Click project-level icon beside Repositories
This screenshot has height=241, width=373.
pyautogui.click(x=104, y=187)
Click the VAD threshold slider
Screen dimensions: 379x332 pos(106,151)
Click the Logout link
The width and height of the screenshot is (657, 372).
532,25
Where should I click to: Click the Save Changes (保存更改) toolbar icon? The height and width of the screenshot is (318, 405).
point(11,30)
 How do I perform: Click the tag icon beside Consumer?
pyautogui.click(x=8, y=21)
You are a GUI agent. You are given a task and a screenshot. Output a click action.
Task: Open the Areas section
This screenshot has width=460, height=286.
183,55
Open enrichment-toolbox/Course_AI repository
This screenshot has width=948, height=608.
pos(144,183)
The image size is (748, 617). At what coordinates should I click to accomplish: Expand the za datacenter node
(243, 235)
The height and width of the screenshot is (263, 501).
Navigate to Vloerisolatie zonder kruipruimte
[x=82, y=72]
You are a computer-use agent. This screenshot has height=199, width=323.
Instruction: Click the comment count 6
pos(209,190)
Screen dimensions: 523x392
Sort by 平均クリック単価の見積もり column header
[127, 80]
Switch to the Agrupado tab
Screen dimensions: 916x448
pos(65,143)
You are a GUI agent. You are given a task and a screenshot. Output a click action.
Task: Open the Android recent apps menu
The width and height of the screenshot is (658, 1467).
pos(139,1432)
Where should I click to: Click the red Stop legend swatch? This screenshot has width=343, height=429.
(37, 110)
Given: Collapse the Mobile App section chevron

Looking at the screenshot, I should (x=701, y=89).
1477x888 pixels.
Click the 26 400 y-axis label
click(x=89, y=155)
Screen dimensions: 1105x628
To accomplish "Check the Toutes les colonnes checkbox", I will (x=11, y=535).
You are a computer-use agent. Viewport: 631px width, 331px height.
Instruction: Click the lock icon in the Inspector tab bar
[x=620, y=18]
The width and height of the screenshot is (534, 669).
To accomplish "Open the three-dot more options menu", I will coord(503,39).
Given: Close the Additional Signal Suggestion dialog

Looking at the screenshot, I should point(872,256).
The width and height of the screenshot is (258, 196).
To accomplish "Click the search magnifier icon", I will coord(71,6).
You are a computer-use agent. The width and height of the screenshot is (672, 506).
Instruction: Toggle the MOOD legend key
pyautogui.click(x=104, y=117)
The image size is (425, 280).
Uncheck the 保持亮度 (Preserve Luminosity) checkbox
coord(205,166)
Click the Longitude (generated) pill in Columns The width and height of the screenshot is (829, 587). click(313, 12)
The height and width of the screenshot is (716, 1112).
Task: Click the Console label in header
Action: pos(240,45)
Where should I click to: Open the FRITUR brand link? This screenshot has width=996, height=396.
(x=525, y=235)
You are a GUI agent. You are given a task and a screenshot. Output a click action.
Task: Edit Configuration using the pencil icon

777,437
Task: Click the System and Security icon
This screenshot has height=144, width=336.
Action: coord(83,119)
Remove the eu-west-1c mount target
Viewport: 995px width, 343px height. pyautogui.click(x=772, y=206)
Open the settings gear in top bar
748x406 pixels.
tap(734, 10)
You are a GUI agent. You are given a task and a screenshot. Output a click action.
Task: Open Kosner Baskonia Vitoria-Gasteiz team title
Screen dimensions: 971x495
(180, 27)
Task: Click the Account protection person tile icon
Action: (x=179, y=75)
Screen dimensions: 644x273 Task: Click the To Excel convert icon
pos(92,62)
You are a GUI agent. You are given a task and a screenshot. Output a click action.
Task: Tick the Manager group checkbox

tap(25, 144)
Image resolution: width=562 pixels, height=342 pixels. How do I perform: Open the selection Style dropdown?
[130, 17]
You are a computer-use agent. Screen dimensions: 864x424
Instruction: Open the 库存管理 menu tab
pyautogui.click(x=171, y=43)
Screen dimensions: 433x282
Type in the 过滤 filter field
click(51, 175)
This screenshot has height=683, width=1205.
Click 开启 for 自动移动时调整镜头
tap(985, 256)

====================

_The task_
From the listing above, reproduce all the lines exactly.

_Written answer_
Click project-level icon beside Repositories
This screenshot has height=241, width=373.
pyautogui.click(x=104, y=187)
Click the VAD threshold slider
Screen dimensions: 379x332 pos(106,151)
Click the Logout link
The width and height of the screenshot is (657, 372).
532,25
Where should I click to: Click the Save Changes (保存更改) toolbar icon? The height and width of the screenshot is (318, 405).
point(11,30)
 How do I perform: Click the tag icon beside Consumer?
pyautogui.click(x=8, y=21)
You are a GUI agent. You are given a task and a screenshot. Output a click action.
Task: Open the Areas section
This screenshot has width=460, height=286.
183,55
Open enrichment-toolbox/Course_AI repository
This screenshot has width=948, height=608.
pos(144,183)
The image size is (748, 617). At what coordinates should I click to accomplish: Expand the za datacenter node
(243, 235)
The height and width of the screenshot is (263, 501).
Navigate to Vloerisolatie zonder kruipruimte
[x=82, y=72]
You are a computer-use agent. This screenshot has height=199, width=323.
Instruction: Click the comment count 6
pos(209,190)
Screen dimensions: 523x392
Sort by 平均クリック単価の見積もり column header
[127, 80]
Switch to the Agrupado tab
Screen dimensions: 916x448
pos(65,143)
You are a GUI agent. You are given a task and a screenshot. Output a click action.
Task: Open the Android recent apps menu
The width and height of the screenshot is (658, 1467).
pos(139,1432)
Where should I click to: Click the red Stop legend swatch? This screenshot has width=343, height=429.
(37, 110)
Given: Collapse the Mobile App section chevron

Looking at the screenshot, I should (x=701, y=89).
1477x888 pixels.
Click the 26 400 y-axis label
click(x=89, y=155)
Screen dimensions: 1105x628
To accomplish "Check the Toutes les colonnes checkbox", I will (x=11, y=535).
You are a computer-use agent. Viewport: 631px width, 331px height.
Instruction: Click the lock icon in the Inspector tab bar
[x=620, y=18]
The width and height of the screenshot is (534, 669).
To accomplish "Open the three-dot more options menu", I will coord(503,39).
Given: Close the Additional Signal Suggestion dialog

Looking at the screenshot, I should point(872,256).
The width and height of the screenshot is (258, 196).
To accomplish "Click the search magnifier icon", I will coord(71,6).
You are a computer-use agent. The width and height of the screenshot is (672, 506).
Instruction: Toggle the MOOD legend key
pyautogui.click(x=104, y=117)
The image size is (425, 280).
Uncheck the 保持亮度 (Preserve Luminosity) checkbox
coord(205,166)
Click the Longitude (generated) pill in Columns The width and height of the screenshot is (829, 587). click(313, 12)
The height and width of the screenshot is (716, 1112).
Task: Click the Console label in header
Action: pos(240,45)
Where should I click to: Open the FRITUR brand link? This screenshot has width=996, height=396.
(x=525, y=235)
You are a GUI agent. You are given a task and a screenshot. Output a click action.
Task: Edit Configuration using the pencil icon

777,437
Task: Click the System and Security icon
This screenshot has height=144, width=336.
Action: coord(83,119)
Remove the eu-west-1c mount target
Viewport: 995px width, 343px height. pyautogui.click(x=772, y=206)
Open the settings gear in top bar
748x406 pixels.
tap(734, 10)
You are a GUI agent. You are given a task and a screenshot. Output a click action.
Task: Open Kosner Baskonia Vitoria-Gasteiz team title
Screen dimensions: 971x495
(180, 27)
Task: Click the Account protection person tile icon
Action: (x=179, y=75)
Screen dimensions: 644x273 Task: Click the To Excel convert icon
pos(92,62)
You are a GUI agent. You are given a task and a screenshot. Output a click action.
Task: Tick the Manager group checkbox

tap(25, 144)
Image resolution: width=562 pixels, height=342 pixels. How do I perform: Open the selection Style dropdown?
[130, 17]
You are a computer-use agent. Screen dimensions: 864x424
Instruction: Open the 库存管理 menu tab
pyautogui.click(x=171, y=43)
Screen dimensions: 433x282
Type in the 过滤 filter field
click(51, 175)
This screenshot has height=683, width=1205.
Click 开启 for 自动移动时调整镜头
tap(985, 256)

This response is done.